The therapists delivering HPS will meet weekly to review all participants’ progress and identify any additional support required for families. Therapists will have fortnightly contact with IYP group leaders to review attendance and participant progress. Participants will be reviewed monthly by a multidisciplinary team that includes a Child and Adolescent Psychiatrist, Paediatrician, Ministry of Education IYP co-ordinator, and the HPS therapists. Specialist psychiatric and/or paediatric assessment is available if required. This multidisciplinary team will also review any adverse events and assess the likelihood that this may be related to the intervention.

Therapist guide

The therapist guide specifies the important components of the home intervention. It identifies key elements for each session to ensure the intervention is focussed on the content and learning from IYP and that the learning occurs in a supportive collaborative manner to encourage and motivate participants.

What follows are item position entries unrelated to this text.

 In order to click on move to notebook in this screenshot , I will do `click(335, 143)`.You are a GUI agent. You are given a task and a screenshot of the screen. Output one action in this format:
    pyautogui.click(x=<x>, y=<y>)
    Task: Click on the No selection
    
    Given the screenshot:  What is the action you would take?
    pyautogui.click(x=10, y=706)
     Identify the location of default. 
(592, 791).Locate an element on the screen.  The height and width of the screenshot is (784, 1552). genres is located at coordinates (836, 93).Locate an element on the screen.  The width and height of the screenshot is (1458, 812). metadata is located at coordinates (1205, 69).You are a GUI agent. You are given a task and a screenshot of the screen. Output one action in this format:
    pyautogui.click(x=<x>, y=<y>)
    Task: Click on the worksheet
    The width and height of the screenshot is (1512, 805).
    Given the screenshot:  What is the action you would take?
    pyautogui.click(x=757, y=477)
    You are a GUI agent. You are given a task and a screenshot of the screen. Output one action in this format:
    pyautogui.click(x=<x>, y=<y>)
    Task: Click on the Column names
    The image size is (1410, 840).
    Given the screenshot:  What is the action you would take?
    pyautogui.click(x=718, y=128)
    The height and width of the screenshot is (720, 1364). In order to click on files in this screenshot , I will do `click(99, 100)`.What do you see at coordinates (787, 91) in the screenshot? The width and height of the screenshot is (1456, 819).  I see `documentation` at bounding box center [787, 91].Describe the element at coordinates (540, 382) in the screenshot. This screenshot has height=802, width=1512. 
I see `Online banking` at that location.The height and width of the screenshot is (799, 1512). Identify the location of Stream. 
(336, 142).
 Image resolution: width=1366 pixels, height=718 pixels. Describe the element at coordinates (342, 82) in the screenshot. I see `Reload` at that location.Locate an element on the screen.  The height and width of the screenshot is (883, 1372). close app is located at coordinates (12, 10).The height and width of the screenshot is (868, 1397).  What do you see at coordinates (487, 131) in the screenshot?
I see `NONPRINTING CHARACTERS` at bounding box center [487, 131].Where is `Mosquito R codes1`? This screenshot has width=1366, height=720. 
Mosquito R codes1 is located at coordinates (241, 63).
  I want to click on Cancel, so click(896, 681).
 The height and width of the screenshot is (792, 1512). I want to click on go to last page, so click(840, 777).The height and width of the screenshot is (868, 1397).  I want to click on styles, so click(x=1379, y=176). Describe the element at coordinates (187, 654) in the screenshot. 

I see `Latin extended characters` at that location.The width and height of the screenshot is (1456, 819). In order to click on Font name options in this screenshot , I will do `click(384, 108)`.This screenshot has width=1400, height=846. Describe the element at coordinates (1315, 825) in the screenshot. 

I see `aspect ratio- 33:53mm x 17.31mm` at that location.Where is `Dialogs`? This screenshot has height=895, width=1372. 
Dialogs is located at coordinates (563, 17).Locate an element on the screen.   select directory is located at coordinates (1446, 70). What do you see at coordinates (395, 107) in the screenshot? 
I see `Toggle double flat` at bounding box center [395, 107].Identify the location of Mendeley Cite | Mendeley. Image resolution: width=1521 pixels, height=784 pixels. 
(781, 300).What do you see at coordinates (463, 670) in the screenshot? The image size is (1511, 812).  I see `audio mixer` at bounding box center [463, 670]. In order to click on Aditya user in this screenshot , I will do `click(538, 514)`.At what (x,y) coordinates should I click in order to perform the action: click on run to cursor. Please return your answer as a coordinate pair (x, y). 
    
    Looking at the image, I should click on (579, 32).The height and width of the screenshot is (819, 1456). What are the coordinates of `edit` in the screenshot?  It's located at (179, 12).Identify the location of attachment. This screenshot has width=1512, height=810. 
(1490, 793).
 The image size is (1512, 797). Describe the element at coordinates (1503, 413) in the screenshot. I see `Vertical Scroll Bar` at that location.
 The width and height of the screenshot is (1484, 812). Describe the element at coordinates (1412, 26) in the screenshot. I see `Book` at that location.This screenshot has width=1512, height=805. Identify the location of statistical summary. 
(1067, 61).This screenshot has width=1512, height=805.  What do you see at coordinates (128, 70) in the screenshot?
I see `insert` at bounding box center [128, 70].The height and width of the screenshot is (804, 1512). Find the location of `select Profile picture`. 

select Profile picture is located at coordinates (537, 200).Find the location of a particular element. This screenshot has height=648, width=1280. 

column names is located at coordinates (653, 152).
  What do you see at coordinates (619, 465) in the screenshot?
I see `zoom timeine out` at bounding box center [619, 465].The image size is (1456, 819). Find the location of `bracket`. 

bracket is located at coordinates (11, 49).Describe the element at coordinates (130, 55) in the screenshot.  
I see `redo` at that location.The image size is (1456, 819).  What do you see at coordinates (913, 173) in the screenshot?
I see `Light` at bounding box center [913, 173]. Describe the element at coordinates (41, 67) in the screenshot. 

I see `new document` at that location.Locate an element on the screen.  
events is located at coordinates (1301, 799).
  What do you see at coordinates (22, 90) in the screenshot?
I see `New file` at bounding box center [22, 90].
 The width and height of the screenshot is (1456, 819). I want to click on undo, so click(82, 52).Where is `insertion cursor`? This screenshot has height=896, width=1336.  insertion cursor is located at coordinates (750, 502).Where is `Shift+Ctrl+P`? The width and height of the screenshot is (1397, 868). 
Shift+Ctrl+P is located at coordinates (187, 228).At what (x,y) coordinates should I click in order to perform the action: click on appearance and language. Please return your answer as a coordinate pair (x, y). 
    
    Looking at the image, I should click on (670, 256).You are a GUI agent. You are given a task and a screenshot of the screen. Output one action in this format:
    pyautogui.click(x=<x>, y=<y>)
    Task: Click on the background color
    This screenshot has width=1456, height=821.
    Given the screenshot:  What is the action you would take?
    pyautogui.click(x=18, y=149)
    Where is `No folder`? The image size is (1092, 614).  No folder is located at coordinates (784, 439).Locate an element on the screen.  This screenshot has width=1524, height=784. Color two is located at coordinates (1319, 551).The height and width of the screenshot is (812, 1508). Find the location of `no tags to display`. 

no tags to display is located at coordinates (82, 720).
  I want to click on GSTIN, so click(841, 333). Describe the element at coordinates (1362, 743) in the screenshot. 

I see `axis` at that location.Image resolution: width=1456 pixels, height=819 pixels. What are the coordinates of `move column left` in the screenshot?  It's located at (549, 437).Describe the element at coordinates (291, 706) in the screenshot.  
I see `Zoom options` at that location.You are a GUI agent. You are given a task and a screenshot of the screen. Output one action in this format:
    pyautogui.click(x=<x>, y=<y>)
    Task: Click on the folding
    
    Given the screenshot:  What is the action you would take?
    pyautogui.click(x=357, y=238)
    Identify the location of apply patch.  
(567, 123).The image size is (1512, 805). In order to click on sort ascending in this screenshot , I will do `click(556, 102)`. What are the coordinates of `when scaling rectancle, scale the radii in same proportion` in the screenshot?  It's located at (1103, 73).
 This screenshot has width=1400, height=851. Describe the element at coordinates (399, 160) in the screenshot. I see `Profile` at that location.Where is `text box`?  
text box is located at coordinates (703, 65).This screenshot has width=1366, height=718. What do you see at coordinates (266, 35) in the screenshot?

The key elements of HPS include reviewing IYP principles, tailoring strategies, practicing and rehearsing new skills, therapist modelling praise and affirmation, identifying and reviewing participant goals, and addressing barriers to implementation of new skills.

Intervention fidelity

HPS therapists will follow the structured guide in their intervention and keep a record of activities in each session to ensure that key activities are included. This record will be reviewed in weekly supervision.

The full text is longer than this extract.